> **AVAILABLE DATA**:

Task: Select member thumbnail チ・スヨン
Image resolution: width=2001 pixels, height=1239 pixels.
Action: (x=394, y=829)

* * *

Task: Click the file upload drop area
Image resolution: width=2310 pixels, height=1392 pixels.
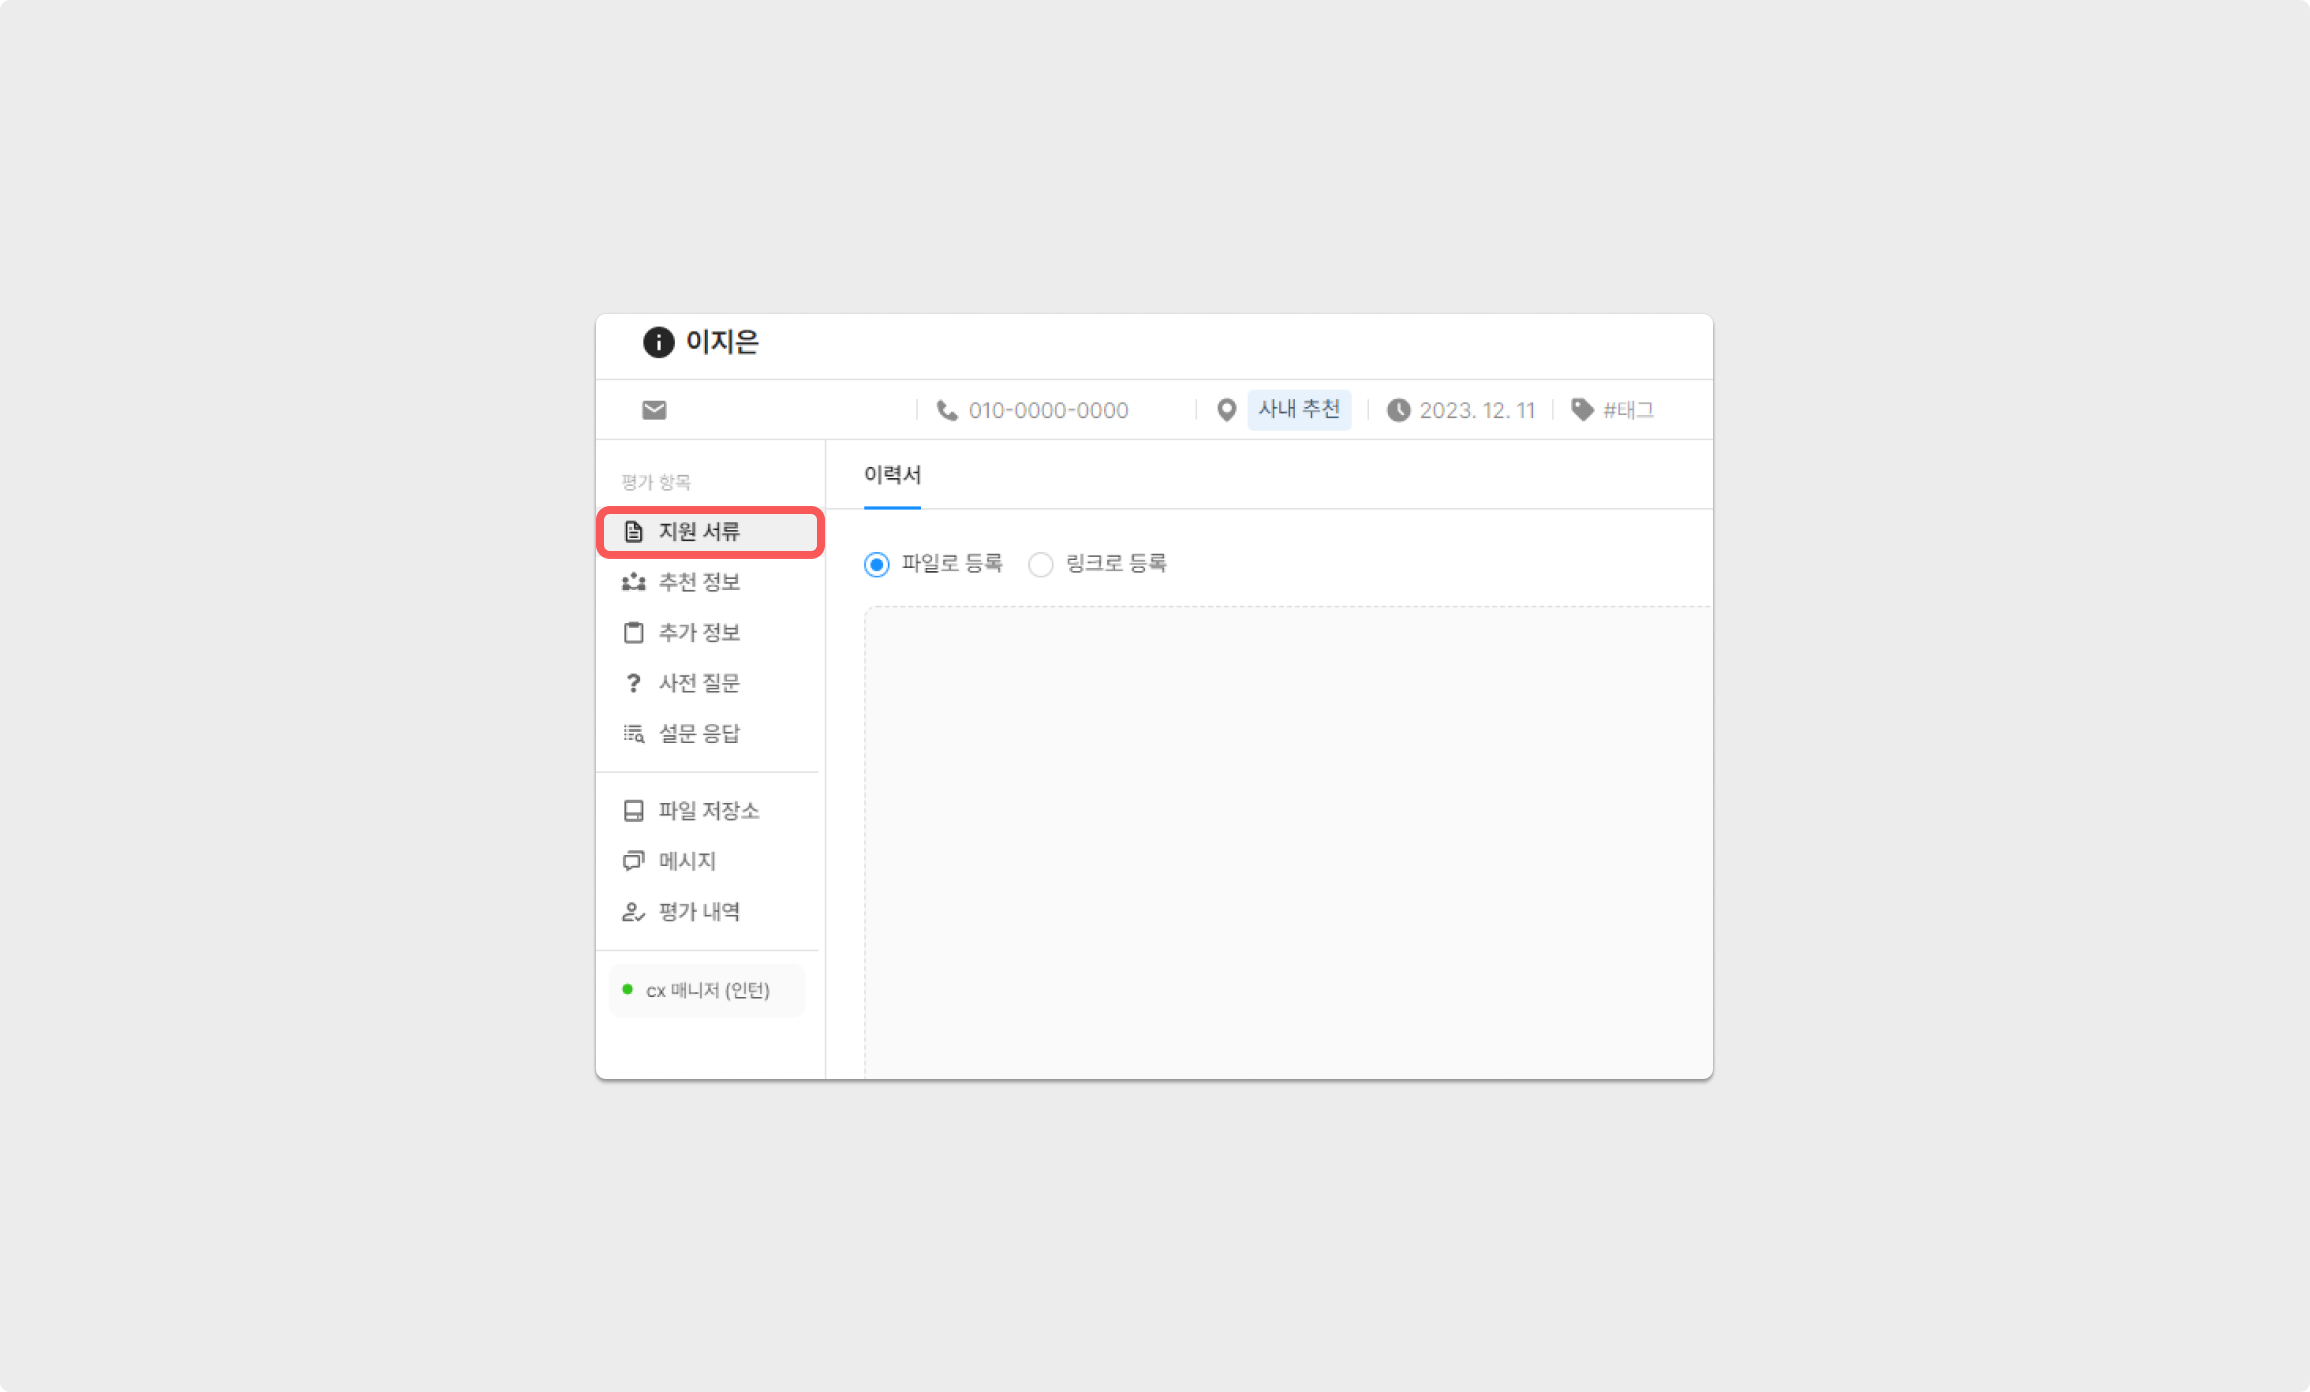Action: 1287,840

> **PROBLEM DETAILS**: List all lines above in which the string "Task" appears.

> **RESULT**:
Task: Select member thumbnail チ・スヨン
Task: Click the file upload drop area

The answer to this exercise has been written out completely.